In geometry class, students should not only learn to take notes and extract blackboard books, but also sort out the basic graphics involved in the teacher's lecture after class. What is a basic graphic? The basic figure is similar to the method of adding common auxiliary lines when we do geometry, except that the basic figure is a complete figure after adding common auxiliary lines. How to filter basic graphics? In fact, it's very simple. Combine the homework of the day, sort out and screen, find out similar auxiliary line addition or similar problem-solving methods, and sort them into the attributes of basic graphics, that is, all the conditions and proof methods that basic graphics can prove. This is a long-term process, but it will make you think hard when solving geometry problems after memorizing basic figures and their attributes, with high accuracy and efficiency.

2, the steps to solve the problem

First read the topic and express the known conditions on the geometric diagram (preferably on draft paper). Secondly, when doing the proof, show the known conditions and verification conditions on another diagram. At this point, when the topic is relatively simple, you can solve the problem directly, saving time. However, if the topic is complicated and you can't figure it out in 10 minutes, try to combine the two pictures and try to connect the conditions between the two pictures through auxiliary lines until you draw an auxiliary line to prove it.

Choose the right method to do evaluation questions. To solve the area problem, we should skillfully use the properties of basic graphics or directly combine them with known data through graphics similarity, congruence, translation and rotation, and calculate all conditions that can be proved directly or indirectly as much as possible, plus appropriate auxiliary lines. The cultivation of this ability needs a large number of proof questions as the basis for solving problems easily.

(2) Algebra and rational number and irrational number operations

1, summary formula

In class notes and homework, sort out the equivalence relations with high occurrence rate and deduce them by yourself.

2. Memory formulas and typical examples

Similar to the endorsement of liberal arts, the effect of understanding memory is better

3. Solutions to problems

First, simplify the known relationships and find out all the equivalent relationships that can be found.

Secondly, the connection is sought or proved to be deformed and the equivalence relation is found out.

Using appropriate formulas, backward derivation or ingenious methods to solve or verify, the basic idea is the same as geometry, and it also needs usual accumulation.

(3) Other types of problems

The basic ideas of other questions are basically the same as those of geometry and algebra mentioned above. I believe that after skillfully using the learning method of geometric algebra, students will certainly be able to sum up their own set of thinking modes and achieve good results in the basic learning of mathematics.
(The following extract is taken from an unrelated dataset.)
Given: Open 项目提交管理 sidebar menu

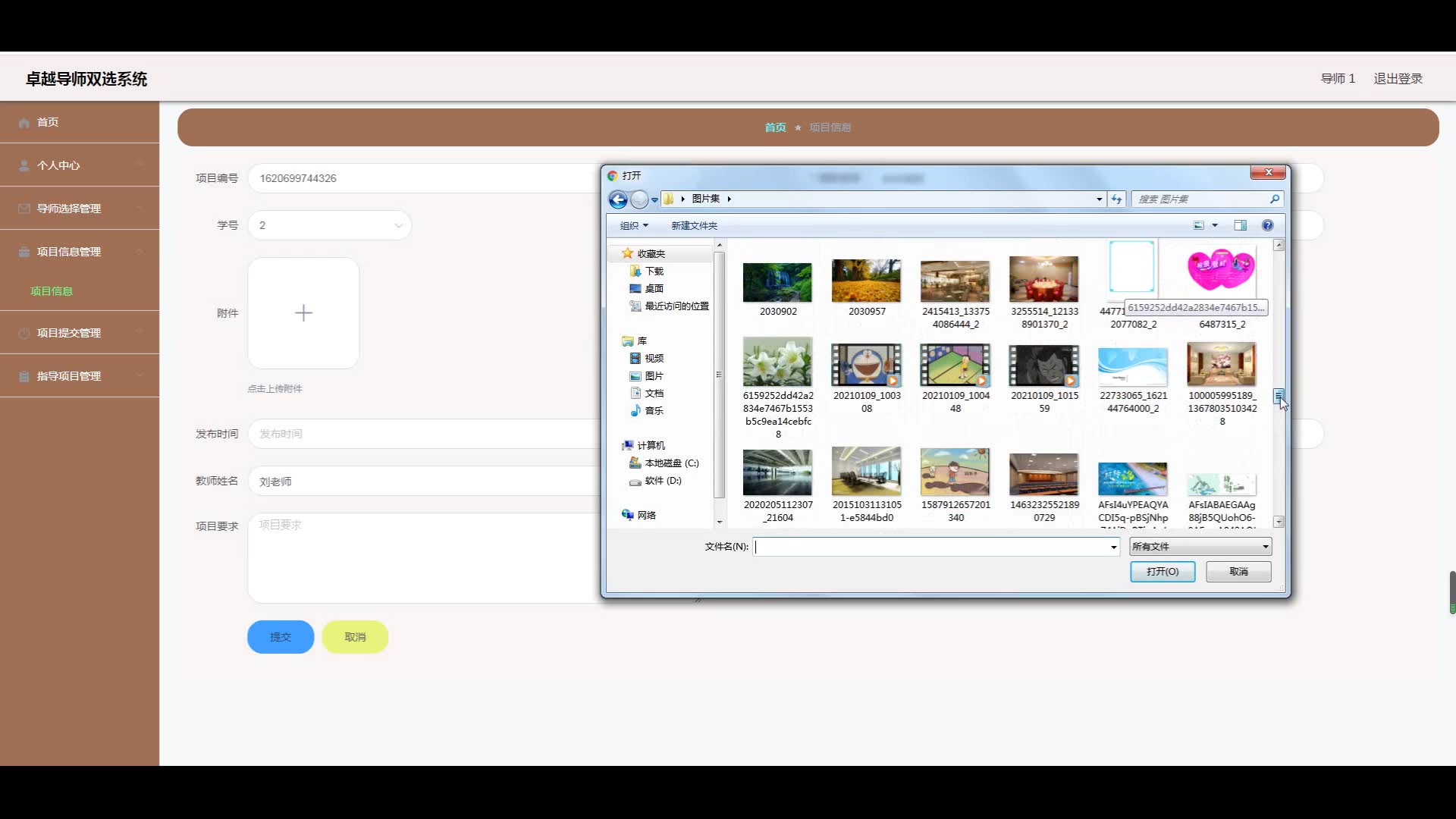Looking at the screenshot, I should (69, 333).
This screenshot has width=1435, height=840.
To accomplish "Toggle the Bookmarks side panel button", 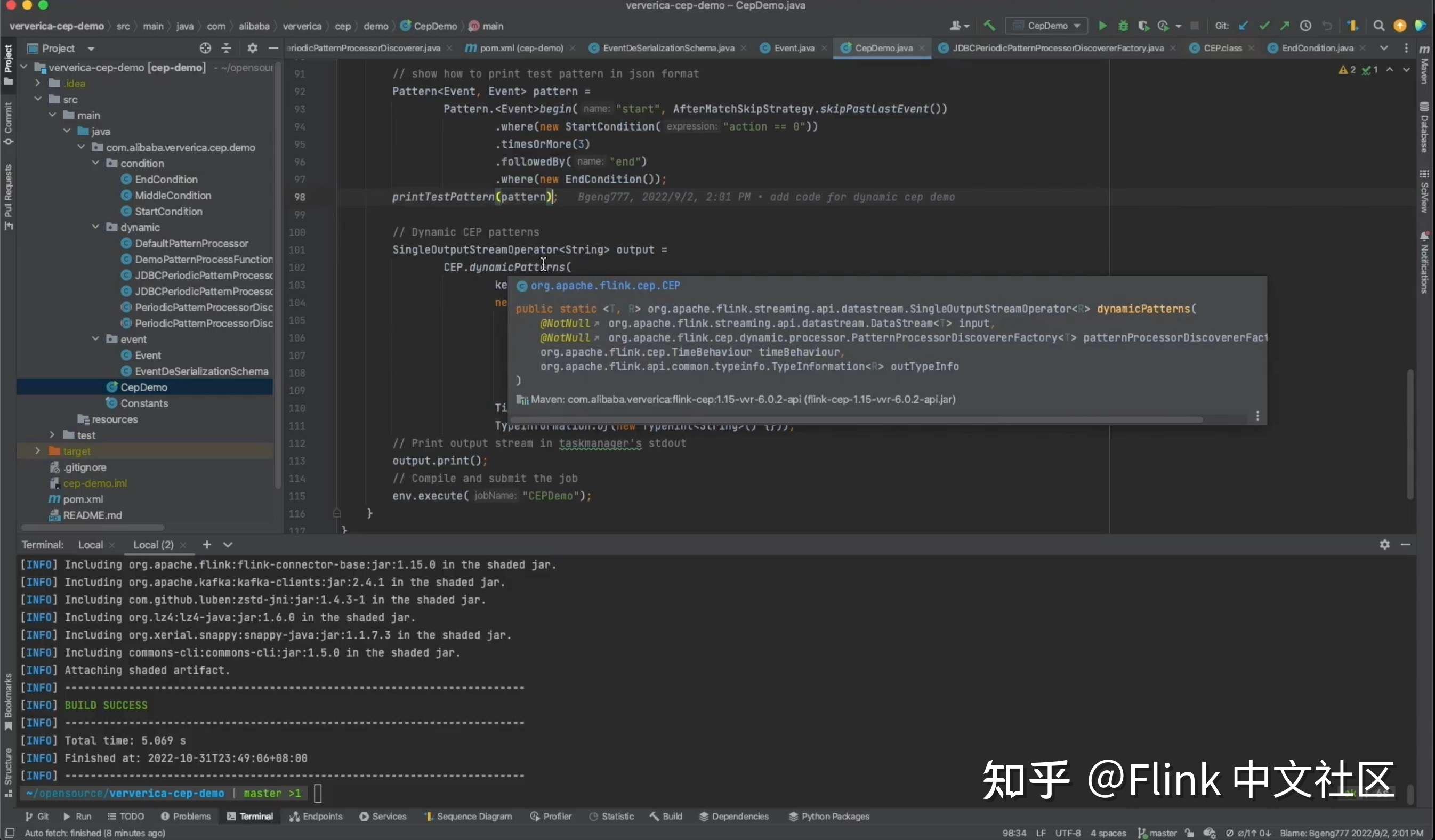I will coord(8,701).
Verb (abbreviation of verb) popularization (please implement it on the premise that the bank has spare capacity)

1, special exercise for senior high school entrance examination

Practice the mid-term exam questions related to the questions you have learned properly, don't rush to achieve success, and read all the lines: the information recommends the Orsay deep-water bomb. Don't think too difficult a problem, just do an example.

2. Synchronous learning of Olympic mathematics

Buy one or two synchronized Olympic math books for self-study, and ask teachers or classmates questions if you don't understand. For most students, you can't study in advance, and you can't ignore the importance of normal homework.

3. Students who have too much spare time can take part in Olympic math classes or competitions as appropriate. Don't ask for awards, but focus on participation.

PS: I am a top student in Class 6, Grade 20 10 of Chengdu No.7 Yucai School.